22 Traceback (most recent call last):
23 File "/opt/stardist_segment.py", line 190, in <module>
24 model = load_model(model_name, model_path)
25 File "/opt/stardist_segment.py", line 94, in load_model
26 return StarDist2D.from_pretrained(model_to_load)
27 File "/usr/local/lib/python3.8/dist-packages/csbdeep/models/base_model.py", line 79, in from_pretrained
28 return get_model_instance(cls, name_or_alias)
29 File "/usr/local/lib/python3.8/dist-packages/csbdeep/models/pretrained.py", line 102, in get_model_instance
30 model = cls(config=None, name=path.stem, basedir=path.parent)
31 File "/usr/local/lib/python3.8/dist-packages/stardist/models/model2d.py", line 292, in __init__
32 super().__init__(config, name=name, basedir=basedir)
33 File "/usr/local/lib/python3.8/dist-packages/stardist/models/base.py", line 220, in __init__
34 super().__init__(config=config, name=name, basedir=basedir)

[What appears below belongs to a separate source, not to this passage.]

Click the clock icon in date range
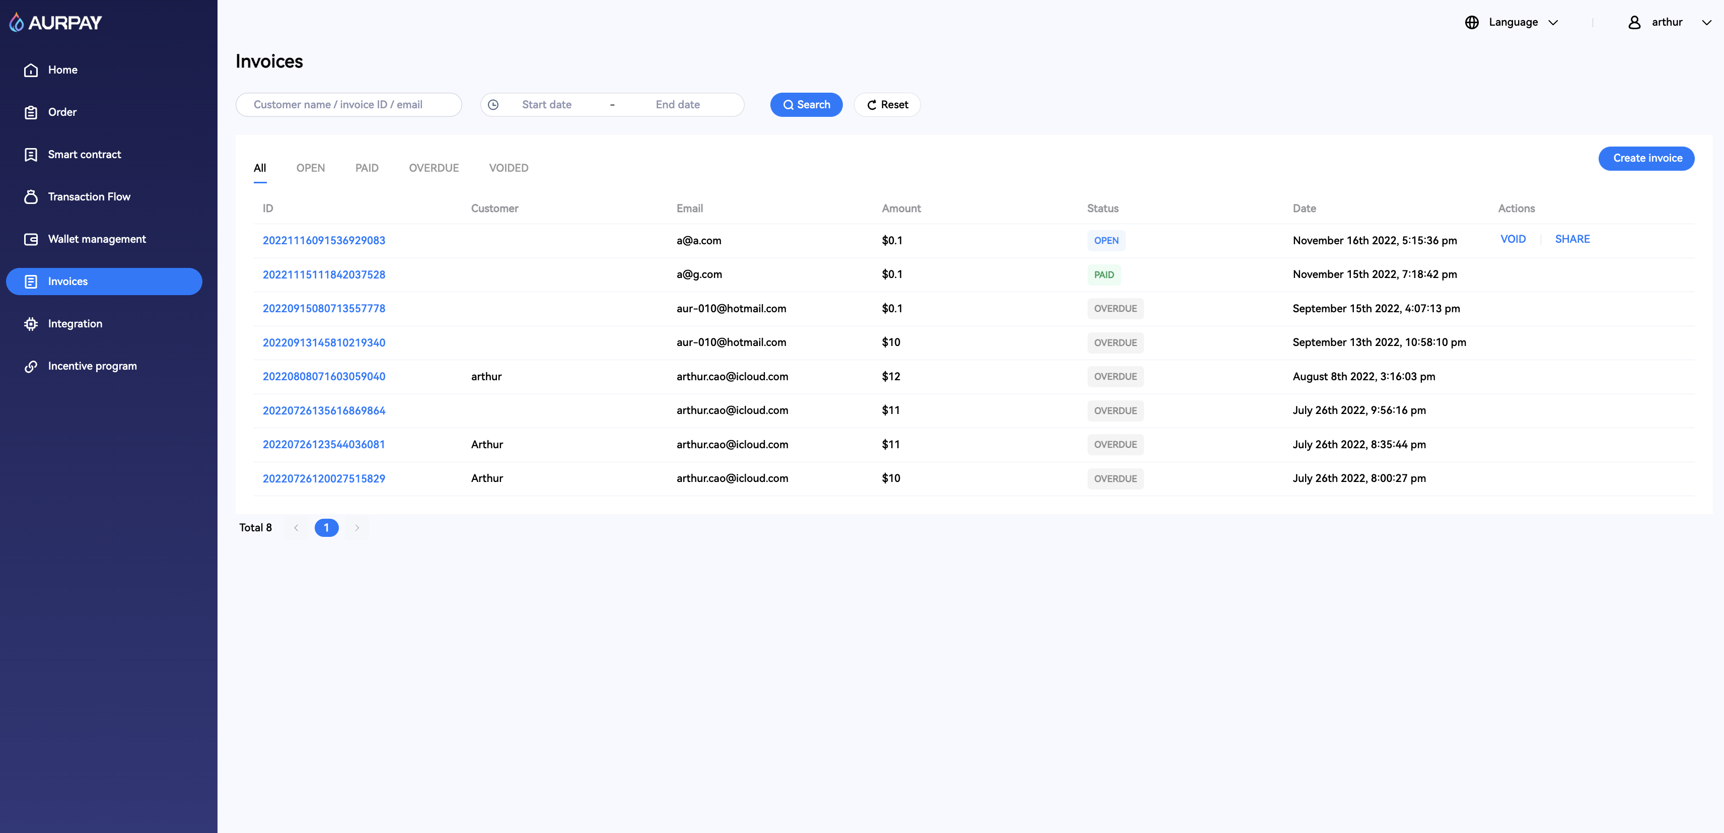 pyautogui.click(x=493, y=105)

35 File "/usr/local/lib/python3.8/dist-packages/csbdeep/models/base_model.py", line 113, in __init__
36 self._find_and_load_weights()
37 File "/usr/local/lib/python3.8/dist-packages/csbdeep/models/base_model.py", line 32, in wrapper
38 return f(*args, **kwargs)
39 File "/usr/local/lib/python3.8/dist-packages/csbdeep/models/base_model.py", line 167, in _find_and_load_weights
40 self.load_weights(weights_chosen.name)
41 File "/usr/local/lib/python3.8/dist-packages/csbdeep/models/base_model.py", line 32, in wrapper
42 return f(*args, **kwargs)
43 File "/usr/local/lib/python3.8/dist-packages/csbdeep/models/base_model.py", line 184, in load_weights
44 self.keras_model.load_weights(str(self.logdir/name))

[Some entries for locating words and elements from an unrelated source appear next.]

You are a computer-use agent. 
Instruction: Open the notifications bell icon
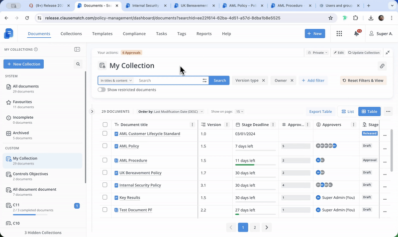[356, 33]
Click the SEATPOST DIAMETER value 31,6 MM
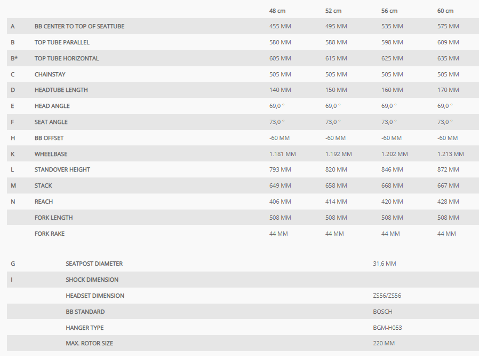Viewport: 479px width, 356px height. pyautogui.click(x=384, y=264)
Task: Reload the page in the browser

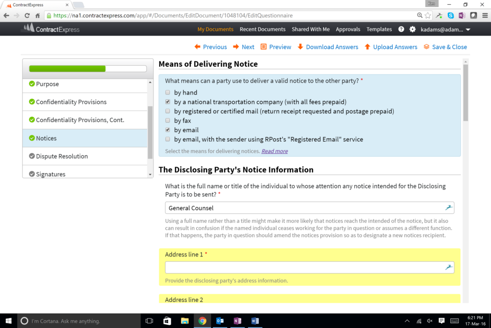Action: coord(27,15)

45 File "/usr/local/lib/python3.8/dist-packages/tensorflow/python/keras/engine/training.py", line 2229, in load_weights
46 hdf5_format.load_weights_from_hdf5_group(f, self.layers)

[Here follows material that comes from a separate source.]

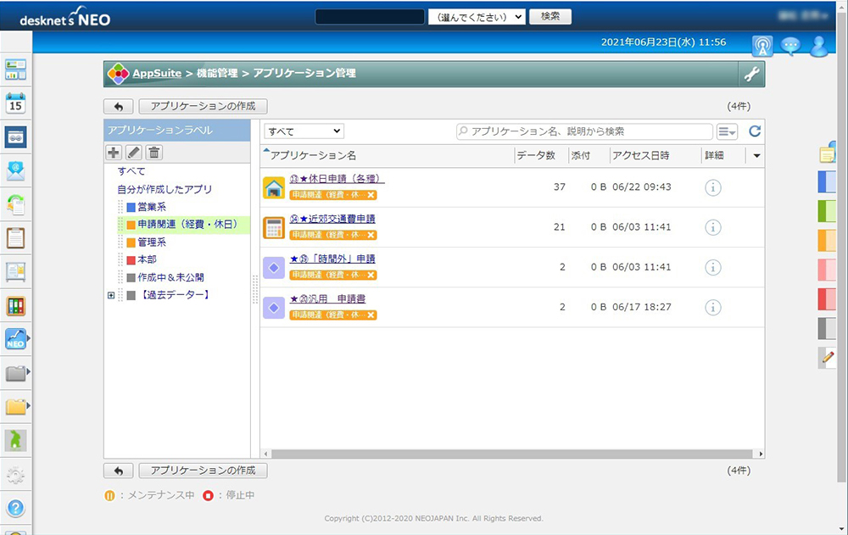Click the wrench settings icon on the green header bar
The height and width of the screenshot is (535, 848).
[751, 75]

47 File "/usr/local/lib/python3.8/dist-packages/tensorflow/python/keras/saving/hdf5_format.py", line 696, in load_weights_from_hdf5_group
48 weight_values = [np.asarray(g[weight_name]) for weight_name in weight_names]
49 File "/usr/local/lib/python3.8/dist-packages/tensorflow/python/keras/saving/hdf5_format.py", line 696, in <listcomp>
50 weight_values = [np.asarray(g[weight_name]) for weight_name in weight_names]
51 File "h5py/_objects.pyx", line 54, in h5py._objects.with_phil.wrapper
52 File "h5py/_objects.pyx", line 55, in h5py._objects.with_phil.wrapper
53 File "/usr/local/lib/python3.8/dist-packages/h5py/_hl/group.py", line 264, in __getitem__
54 oid = h5o.open(self.id, self._e(name), lapl=self._lapl)
55 File "h5py/_objects.pyx", line 54, in h5py._objects.with_phil.wrapper
56 File "h5py/_objects.pyx", line 55, in h5py._objects.with_phil.wrapper
57 File "h5py/h5o.pyx", line 190, in h5py.h5o.open
58 KeyError: 'Unable to open object (bad local heap signature)'
When I load the container and load the 2D_versatile_fluo model in independently, I do not encounter any errors.
I believe that this is related to an ongoing issue with stardist and opening the weights files in parallel in conjunction with h5py. [https://github.com/stardist/stardist/issues/93] ... I have resolved this issue by setting the executor.queueSize for my custom profile to be 1 to set the number of jobs for that step to be 1, but this seems like a poor solution, I'm not really sure the proper way to go about this... This is most likely not coming up on the test data since there are only two samples being run at once, I would be willing to try and run using different queue sizes on my local cluster to see when it seems to "break". Let me know your thoughts! Another hacky solution is to delay the processes using a timer randomly so that the process doesn't try to load in the model weights all at once as discussed in the linked issue thread. Let me know if you need more than what is provided log wise...
Again thanks for your time and effort!